Run vulnerability scans against both the contract code and the compiled WASM binary to catch optimization-introduced issues. Test IBC handlers with malformed packet data to verify error handling does not leave partial state changes. Review the chain upgrade handler for migration vulnerabilities that could be exploited during version transitions.

When to Use It?

Use Cases

Audit CosmWasm smart contracts before mainnet deployment to identify common vulnerability patterns. Review custom Cosmos SDK modules for access control gaps and unsafe state transitions.

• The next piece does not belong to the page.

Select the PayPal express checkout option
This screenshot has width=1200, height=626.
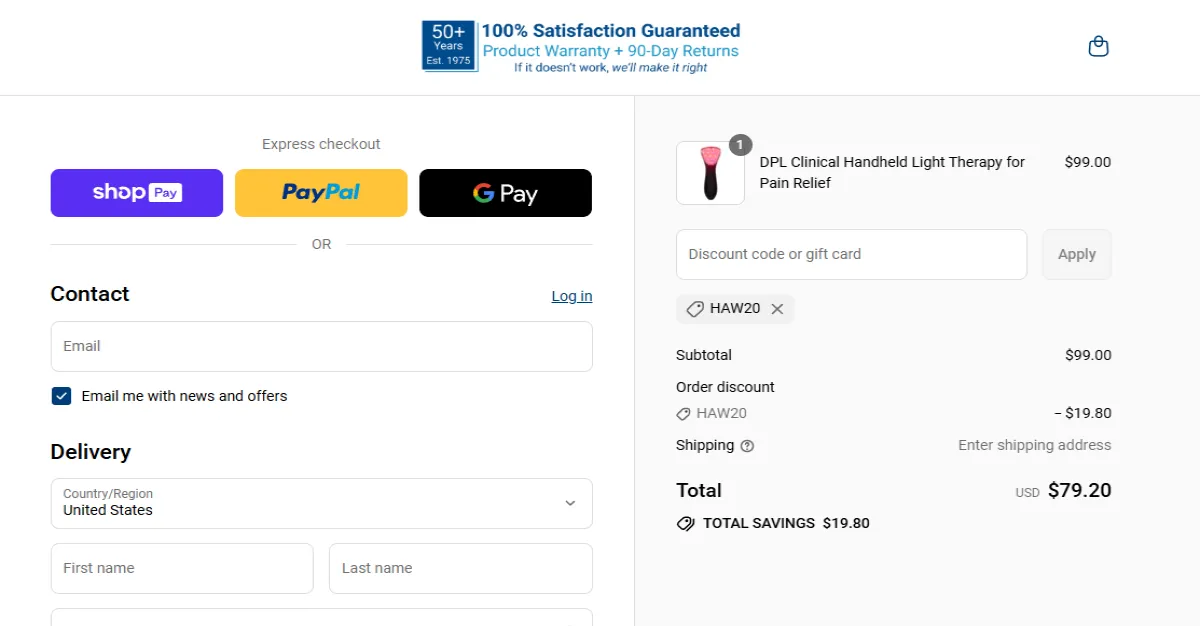320,192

Validate IBC channel handlers and packet relay logic across connected chains.

Related Topics

Blockchain security, Cosmos SDK, CosmWasm, IBC protocol, smart contract auditing, and vulnerability scanning.

Important Notes

Requirements

Cosmos SDK development environment with Go toolchain. Rust toolchain for CosmWasm contract analysis. Familiarity with Cosmos SDK module architecture and the IBC protocol specification.

Usage Recommendations

Do: scan both the Rust source and compiled WASM output since compiler optimizations can introduce divergent behavior. Verify IBC handler logic against the ICS specification for each channel type. Include governance parameter range checks in the audit scope.

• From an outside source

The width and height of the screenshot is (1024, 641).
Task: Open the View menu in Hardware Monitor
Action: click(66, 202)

Don't: rely solely on automated scanning without manual code review for business logic vulnerabilities. Skip testing module interactions where multiple modules share state or call each other through keepers. Ignore the upgrade handler which is a common source of migration vulnerabilities.

Limitations

Automated scanning detects known vulnerability patterns but cannot identify novel attack vectors or complex business logic flaws. Cross-module interaction vulnerabilities require manual analysis of keeper dependencies and shared state access. Scanning results may include false positives in codebases that use unconventional patterns or custom macro abstractions that obscure the underlying logic.